Task: Retype the listing below, starting at the first line and ending at the line that contains "Action: tap(829, 145)", both included.

Data for processing:
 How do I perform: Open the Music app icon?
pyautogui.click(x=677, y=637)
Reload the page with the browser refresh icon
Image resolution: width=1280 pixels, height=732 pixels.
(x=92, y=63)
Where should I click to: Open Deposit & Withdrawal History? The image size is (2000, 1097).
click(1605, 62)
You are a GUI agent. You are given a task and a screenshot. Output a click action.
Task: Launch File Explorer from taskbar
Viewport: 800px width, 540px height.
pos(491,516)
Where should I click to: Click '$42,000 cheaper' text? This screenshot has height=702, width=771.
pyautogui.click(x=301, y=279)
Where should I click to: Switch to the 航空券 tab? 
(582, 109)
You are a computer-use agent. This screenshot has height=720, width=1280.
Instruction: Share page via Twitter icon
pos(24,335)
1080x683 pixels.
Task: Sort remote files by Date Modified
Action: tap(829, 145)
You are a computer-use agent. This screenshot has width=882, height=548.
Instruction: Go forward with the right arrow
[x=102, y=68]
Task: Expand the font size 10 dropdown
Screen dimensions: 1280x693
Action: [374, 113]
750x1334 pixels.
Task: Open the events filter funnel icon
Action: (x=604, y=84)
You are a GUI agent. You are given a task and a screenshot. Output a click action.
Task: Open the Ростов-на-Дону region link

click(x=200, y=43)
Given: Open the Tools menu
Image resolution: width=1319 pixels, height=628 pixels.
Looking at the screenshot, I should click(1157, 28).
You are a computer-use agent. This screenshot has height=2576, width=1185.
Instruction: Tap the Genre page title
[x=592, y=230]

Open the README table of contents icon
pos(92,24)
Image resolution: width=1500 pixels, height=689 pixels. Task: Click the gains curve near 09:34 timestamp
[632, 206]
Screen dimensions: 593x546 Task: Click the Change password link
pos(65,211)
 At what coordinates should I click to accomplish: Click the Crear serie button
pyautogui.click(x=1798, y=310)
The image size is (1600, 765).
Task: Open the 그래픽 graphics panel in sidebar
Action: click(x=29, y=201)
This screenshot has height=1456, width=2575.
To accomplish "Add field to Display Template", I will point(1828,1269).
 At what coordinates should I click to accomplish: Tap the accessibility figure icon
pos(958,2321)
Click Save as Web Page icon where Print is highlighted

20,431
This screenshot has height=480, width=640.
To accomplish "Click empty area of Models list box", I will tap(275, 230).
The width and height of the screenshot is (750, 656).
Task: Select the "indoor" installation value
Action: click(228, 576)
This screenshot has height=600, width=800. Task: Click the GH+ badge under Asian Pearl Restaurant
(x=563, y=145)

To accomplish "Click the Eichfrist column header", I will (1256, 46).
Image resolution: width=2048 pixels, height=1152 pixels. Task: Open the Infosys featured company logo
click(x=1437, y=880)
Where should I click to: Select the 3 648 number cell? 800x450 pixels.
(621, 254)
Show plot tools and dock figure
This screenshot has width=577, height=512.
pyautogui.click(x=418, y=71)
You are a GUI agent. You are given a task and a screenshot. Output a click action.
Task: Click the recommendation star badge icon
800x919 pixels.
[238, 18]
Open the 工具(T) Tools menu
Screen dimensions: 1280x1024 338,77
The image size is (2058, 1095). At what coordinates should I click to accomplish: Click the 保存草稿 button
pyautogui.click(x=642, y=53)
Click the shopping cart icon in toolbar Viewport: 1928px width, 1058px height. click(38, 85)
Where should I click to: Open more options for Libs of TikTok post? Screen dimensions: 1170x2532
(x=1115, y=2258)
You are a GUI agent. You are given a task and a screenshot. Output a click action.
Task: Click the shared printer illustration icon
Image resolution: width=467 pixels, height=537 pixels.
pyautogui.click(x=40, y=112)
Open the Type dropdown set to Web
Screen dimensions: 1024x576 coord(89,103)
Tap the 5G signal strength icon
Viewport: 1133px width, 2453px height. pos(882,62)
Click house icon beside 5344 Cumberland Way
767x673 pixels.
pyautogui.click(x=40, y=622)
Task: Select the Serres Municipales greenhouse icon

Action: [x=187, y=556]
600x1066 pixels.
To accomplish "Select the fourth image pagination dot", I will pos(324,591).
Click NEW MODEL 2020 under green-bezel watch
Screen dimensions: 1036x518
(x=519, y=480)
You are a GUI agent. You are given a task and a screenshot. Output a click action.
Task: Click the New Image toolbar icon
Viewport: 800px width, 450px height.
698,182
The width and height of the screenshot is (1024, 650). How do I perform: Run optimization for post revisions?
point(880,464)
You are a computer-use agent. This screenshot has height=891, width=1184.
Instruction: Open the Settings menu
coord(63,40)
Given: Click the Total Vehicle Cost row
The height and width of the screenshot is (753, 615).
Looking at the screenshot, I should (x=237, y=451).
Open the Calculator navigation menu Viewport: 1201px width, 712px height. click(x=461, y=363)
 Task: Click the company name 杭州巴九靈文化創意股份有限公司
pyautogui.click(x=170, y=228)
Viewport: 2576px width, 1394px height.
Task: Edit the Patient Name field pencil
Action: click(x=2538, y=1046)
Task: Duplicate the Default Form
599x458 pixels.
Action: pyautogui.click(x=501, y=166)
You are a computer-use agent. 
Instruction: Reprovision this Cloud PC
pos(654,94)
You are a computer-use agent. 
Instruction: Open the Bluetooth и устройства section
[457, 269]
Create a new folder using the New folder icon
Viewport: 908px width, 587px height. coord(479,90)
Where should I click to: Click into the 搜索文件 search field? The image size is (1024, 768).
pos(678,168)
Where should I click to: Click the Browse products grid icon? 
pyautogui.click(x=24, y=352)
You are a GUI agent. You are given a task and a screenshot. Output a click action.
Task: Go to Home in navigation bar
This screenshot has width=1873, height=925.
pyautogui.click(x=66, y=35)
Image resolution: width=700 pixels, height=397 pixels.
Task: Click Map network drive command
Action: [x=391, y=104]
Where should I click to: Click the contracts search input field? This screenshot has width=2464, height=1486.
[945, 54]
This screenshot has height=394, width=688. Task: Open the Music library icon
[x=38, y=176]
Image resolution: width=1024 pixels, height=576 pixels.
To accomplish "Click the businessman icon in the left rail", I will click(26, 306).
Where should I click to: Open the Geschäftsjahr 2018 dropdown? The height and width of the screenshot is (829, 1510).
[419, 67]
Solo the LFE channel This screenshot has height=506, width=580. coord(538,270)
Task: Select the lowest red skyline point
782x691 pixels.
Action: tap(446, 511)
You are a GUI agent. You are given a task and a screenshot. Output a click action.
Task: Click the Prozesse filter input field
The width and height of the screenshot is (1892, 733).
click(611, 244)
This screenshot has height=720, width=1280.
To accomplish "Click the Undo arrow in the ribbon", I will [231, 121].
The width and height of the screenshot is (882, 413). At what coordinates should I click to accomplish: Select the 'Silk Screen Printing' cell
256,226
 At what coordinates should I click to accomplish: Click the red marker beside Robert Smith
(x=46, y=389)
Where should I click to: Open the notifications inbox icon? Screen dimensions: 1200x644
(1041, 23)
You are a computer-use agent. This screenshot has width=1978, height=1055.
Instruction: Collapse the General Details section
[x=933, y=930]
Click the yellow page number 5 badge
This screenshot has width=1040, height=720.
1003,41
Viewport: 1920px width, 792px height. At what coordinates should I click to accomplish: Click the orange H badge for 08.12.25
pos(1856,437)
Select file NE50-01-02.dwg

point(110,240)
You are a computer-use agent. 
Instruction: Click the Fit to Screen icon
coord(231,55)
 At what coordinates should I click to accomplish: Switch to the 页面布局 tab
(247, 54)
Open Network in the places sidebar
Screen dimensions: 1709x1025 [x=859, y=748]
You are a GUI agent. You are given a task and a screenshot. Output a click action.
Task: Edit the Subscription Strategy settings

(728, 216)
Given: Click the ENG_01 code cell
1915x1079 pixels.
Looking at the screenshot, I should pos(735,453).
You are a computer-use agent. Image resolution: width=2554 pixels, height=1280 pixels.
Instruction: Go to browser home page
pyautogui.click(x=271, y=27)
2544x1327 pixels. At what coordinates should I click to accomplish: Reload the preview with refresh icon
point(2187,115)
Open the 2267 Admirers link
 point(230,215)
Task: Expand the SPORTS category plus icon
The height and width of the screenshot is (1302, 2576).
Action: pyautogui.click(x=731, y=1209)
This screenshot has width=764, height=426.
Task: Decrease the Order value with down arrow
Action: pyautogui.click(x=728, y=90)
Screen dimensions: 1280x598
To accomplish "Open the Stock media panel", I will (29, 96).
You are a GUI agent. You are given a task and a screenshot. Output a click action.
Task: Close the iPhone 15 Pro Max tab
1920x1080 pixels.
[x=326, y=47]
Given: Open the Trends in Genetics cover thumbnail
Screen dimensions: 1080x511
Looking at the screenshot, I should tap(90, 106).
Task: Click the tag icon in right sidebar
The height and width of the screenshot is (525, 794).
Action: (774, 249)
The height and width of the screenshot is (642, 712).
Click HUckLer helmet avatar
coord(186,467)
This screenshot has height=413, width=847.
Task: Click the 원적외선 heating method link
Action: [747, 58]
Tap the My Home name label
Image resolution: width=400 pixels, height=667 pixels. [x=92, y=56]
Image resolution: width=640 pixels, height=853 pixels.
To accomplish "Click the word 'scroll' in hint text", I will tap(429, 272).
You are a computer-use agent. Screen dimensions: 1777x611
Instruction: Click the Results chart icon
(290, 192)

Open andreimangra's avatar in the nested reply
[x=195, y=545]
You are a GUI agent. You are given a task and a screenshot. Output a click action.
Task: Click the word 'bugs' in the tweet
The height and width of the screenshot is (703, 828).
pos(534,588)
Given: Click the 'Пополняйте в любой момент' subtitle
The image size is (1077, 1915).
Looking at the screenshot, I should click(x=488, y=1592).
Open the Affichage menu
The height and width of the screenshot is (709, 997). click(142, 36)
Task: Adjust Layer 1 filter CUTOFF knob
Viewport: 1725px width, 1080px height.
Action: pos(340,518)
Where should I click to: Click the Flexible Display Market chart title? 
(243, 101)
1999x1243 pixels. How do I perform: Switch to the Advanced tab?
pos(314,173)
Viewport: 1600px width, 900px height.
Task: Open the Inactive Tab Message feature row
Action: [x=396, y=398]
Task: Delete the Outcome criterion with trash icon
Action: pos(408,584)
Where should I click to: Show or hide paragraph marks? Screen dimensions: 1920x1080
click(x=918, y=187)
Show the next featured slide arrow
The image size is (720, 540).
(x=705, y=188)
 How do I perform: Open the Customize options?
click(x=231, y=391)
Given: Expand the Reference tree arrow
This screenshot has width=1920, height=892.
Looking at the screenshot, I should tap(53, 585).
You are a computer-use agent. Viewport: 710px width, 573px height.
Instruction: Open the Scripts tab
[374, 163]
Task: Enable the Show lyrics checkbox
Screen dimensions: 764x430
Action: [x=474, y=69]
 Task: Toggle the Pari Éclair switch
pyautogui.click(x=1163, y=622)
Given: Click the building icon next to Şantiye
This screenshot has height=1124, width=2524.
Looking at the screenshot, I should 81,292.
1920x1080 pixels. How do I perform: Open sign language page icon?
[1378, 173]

Solution:
 How do I perform: Open the Music app icon?
pyautogui.click(x=677, y=637)
Reload the page with the browser refresh icon
Image resolution: width=1280 pixels, height=732 pixels.
(x=92, y=63)
Where should I click to: Open Deposit & Withdrawal History? The image size is (2000, 1097).
click(1605, 62)
You are a GUI agent. You are given a task and a screenshot. Output a click action.
Task: Launch File Explorer from taskbar
Viewport: 800px width, 540px height.
pos(491,516)
Where should I click to: Click '$42,000 cheaper' text? This screenshot has height=702, width=771.
pyautogui.click(x=301, y=279)
Where should I click to: Switch to the 航空券 tab? 
(582, 109)
You are a computer-use agent. This screenshot has height=720, width=1280.
Instruction: Share page via Twitter icon
pos(24,335)
1080x683 pixels.
Task: Sort remote files by Date Modified
Action: tap(829, 145)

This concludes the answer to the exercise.